In Lovejoy’s opinion, the proposed recycling project, which was initiated nearly eight years ago, is not cost-effective for the district.
“There is insufficient demand [for the produced irrigation water],” he stated. “It wasn’t feasible during my tenure and the only difference is we’re eligible for a grant.”
One of his primary objections is the lack of analysis for the plant’s product and its costs. Lovejoy offered his estimates and stressed he had encouraged former General Manager Tom Lynch to authorize a formal review. “I never got straight answers,” he lamented.
In the vicinity of Idyllwild Pines, where IWD would store the recycled water, he identified five potential users — Idyllwild Arts, Idyllwild Pines Camp (although they have wells), Royal Pines, the Boy Scouts’ Camp Emerson and Riverside County Park. But collectively, based on current consumption, these customers would use barely 10 percent of the water produced.

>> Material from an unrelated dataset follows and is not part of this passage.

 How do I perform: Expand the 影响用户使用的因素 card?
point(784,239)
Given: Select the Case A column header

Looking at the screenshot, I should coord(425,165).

Lovejoy estimated that project costs would approach $4 million, twice the district’s preliminary and current estimate, for which the grant and loan was justified. He thinks the district might have actual costs of nearly $3 million
Overall the cost to produce the recycled water would be about 50 cents per cubic foot, but its sales value would be limited to less than 6 cents per cubic foot. District customers would be subsidizing the facility for years, he stated.
“It makes no sense. It’s a pipedream,” he asserted. “Every time I met with the general manager I told him he was living in a dream world.”

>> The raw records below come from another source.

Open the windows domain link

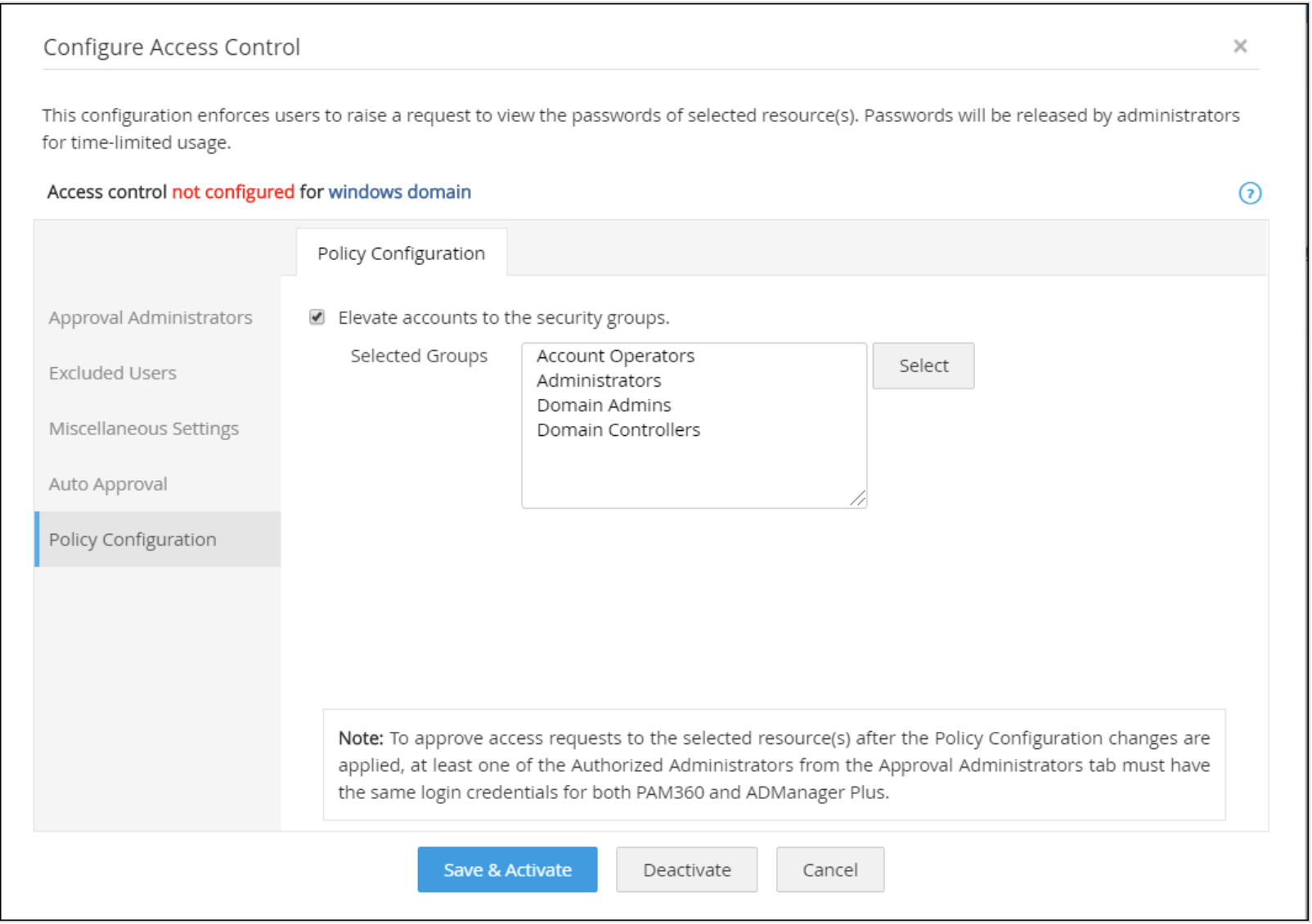point(398,191)
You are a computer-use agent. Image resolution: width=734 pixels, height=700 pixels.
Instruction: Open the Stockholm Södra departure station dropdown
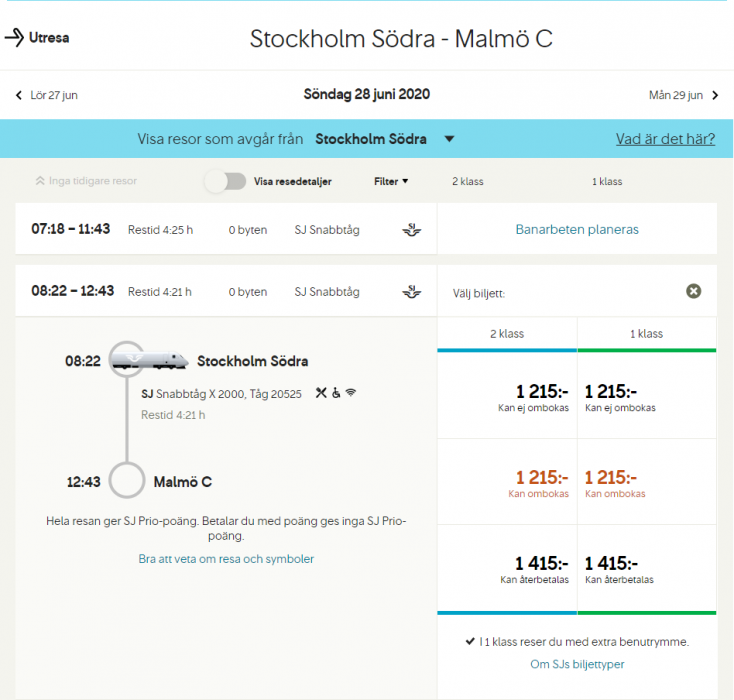point(449,139)
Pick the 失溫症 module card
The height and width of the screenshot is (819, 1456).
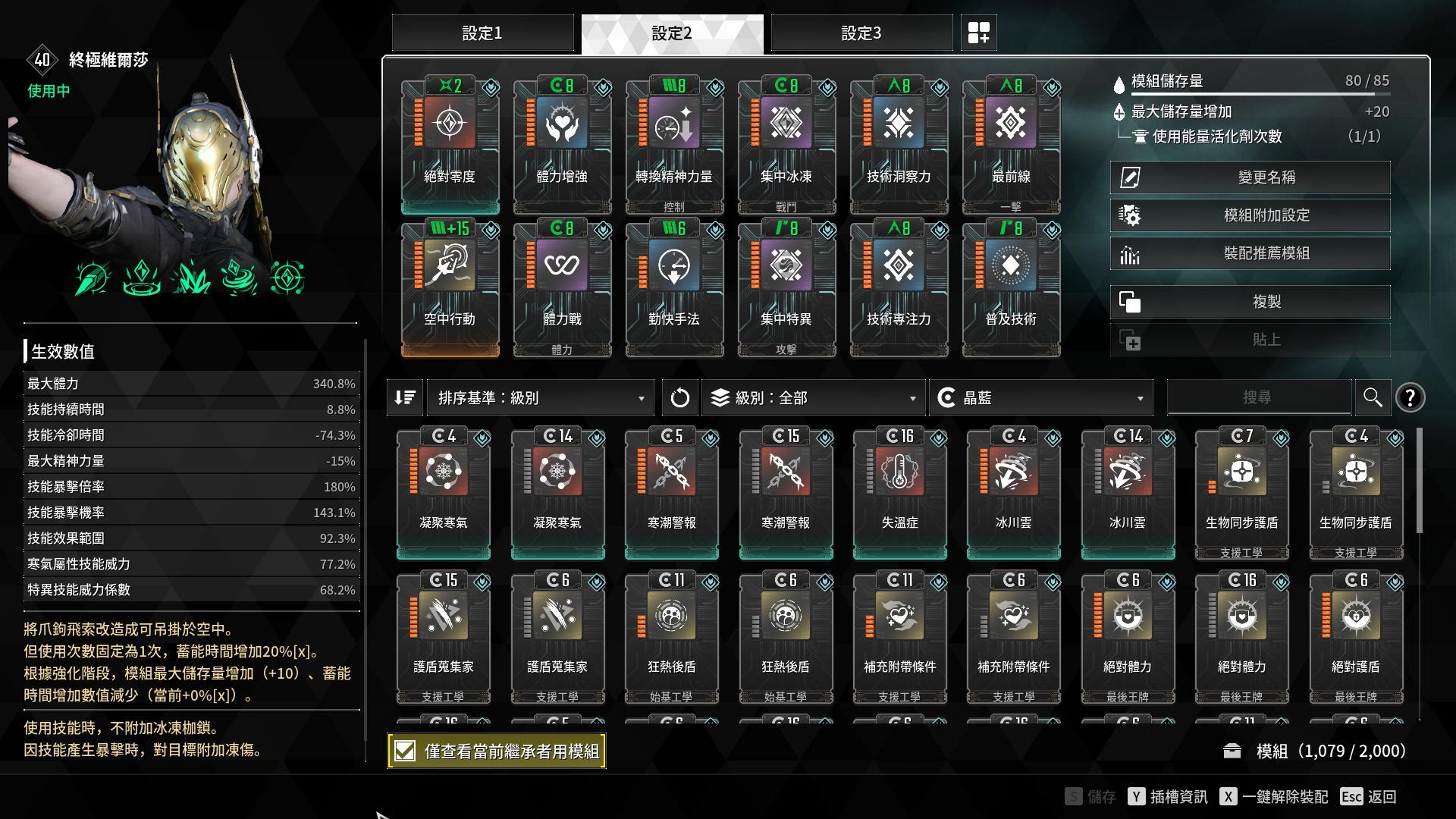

Even changing several assumptions, Lovejoy claimed the overall results were not different.
“My recommendation is don’t spend any more money until you decide it’s cost effective,” he concluded.
He also confirmed that the state has told the district that the recycled water could not be stored in Foster Lake.
“It’s not prudent and not possible to re-charge Foster Lake,” Lovejoy told the board.
In his opinion, IWD could invest less money searching for and drilling for new wells to more successfully augment the district’s water supply.
Lovejoy did recommend continuing with the pipeline replacement project and rehabilitating the horizontal wells.